Flood at Musarambagh in Hyderabad. Photo by Special Arrangement.

“Both, the ‘elected’ (MPs, MLAs, Corporators etc) and ‘selected’ (bureaucrats, revenue officials, GHMC) are responsible for a situation wherein, instead of the rainwater flowing into the river, it is rushing into homes”, alleged Lubna Sarwat, who championed Save Our Urban Lakes (SOUL), a citizen’s initiative to save the lakes of Hyderabad.

In this rapid urbanisation, greed and lack of perspective growth plans, lands in river beds have been grabbed in the name of religious buildings and scores of colonies and apartment complexes have been built by all influential sections from politicians to real estate developers and law makers to industrial leaders, she alleged.

Need for a disaster management plan

The State Minister for Urban Development and IT, KT Rama Rao, had announced days before the flooding that the TRS Govt had spent Rs 67,500 crores on the development of urban infrastructure to prepare Hyderabad to emerge as a global city since 2015.

The government had firmed up a Musi River Front Project too. Its dreams of realising the expansion of the metropolis through the Hyderabad Metropolitan Development Authority (HMDA), which extends to 7500 sq kms (size of Goa) call for dramatic and long term reforms in land use, building construction and infrastructure.

“With the Krishna and Godavari river basins too coming into the picture with water supply being brought to Hyderabad from long distances through pipelines, there is an urgent need to have an expert commission to devise land use plans, drainage and sewage systems and disaster mitigation,” said Ananth Mariganti, from the Hyderabad Urban Labs.

“Hyderabad and even Telangana state do not have a disaster management plans. They are not fully utilising the doppler radar, which can give advance and precise warnings. The focus is on disaster response, even while allowing unplanned growth,” said Marri Shashidhar Reddy, former vice chairman of the National Disaster Management Authority (NDMA).

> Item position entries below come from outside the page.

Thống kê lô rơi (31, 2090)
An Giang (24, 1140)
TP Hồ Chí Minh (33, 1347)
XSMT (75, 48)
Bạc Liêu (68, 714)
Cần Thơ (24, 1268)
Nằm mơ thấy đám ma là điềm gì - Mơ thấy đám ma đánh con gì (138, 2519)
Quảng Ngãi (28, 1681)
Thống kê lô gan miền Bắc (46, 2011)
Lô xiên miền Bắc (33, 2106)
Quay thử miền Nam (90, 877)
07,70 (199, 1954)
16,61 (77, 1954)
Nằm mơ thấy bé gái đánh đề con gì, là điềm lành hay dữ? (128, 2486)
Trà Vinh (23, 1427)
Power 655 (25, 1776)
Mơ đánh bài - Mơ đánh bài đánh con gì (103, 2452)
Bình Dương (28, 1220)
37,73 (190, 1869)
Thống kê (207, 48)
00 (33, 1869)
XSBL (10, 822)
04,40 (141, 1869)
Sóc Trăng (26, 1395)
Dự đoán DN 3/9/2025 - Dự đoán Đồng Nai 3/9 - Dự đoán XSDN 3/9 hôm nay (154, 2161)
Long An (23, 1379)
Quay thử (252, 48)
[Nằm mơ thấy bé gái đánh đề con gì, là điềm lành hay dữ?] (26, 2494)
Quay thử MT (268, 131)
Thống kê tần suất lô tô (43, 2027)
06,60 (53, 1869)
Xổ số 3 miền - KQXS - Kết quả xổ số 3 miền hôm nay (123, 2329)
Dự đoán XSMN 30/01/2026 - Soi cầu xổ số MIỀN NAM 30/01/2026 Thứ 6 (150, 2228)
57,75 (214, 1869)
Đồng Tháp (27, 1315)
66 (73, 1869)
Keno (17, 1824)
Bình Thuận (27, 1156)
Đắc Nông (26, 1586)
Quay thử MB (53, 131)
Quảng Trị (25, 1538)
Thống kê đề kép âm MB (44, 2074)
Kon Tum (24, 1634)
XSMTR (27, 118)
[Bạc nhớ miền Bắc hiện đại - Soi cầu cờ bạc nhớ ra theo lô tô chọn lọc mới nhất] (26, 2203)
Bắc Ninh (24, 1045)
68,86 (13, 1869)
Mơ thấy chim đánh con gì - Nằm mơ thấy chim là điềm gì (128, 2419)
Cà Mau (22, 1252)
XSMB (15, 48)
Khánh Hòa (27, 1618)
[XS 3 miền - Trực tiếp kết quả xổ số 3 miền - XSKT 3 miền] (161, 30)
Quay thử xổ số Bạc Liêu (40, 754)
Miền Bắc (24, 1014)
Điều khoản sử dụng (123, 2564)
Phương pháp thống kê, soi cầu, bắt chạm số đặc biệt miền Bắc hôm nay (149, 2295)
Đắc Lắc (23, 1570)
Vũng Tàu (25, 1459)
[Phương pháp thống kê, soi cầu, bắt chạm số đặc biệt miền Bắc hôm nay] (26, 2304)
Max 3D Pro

A former MLA, Reddy suggests annual desilting of storm drains, utilisation of weather data and an overall Master Plan to make Hyderabad ready to face disasters in the long run. With nearly 50 percent of revenues of the state and huge presence of industry, the economic loss of extreme events can be disastrous, he warned.

There is a need for exploring the concept of climate proofing cities, said V. Srinivasa Chary of the Centre for Urban Governance and Infrastructure Development, Environment & Energy at the Administrative Staff College of India (ASCI). In addition to disaster management, cities too require a certain amount of resilience built in. Hyderabad is a fit case to identify ‘hot spots’ for flooding, design materials and systems that will withstand such events.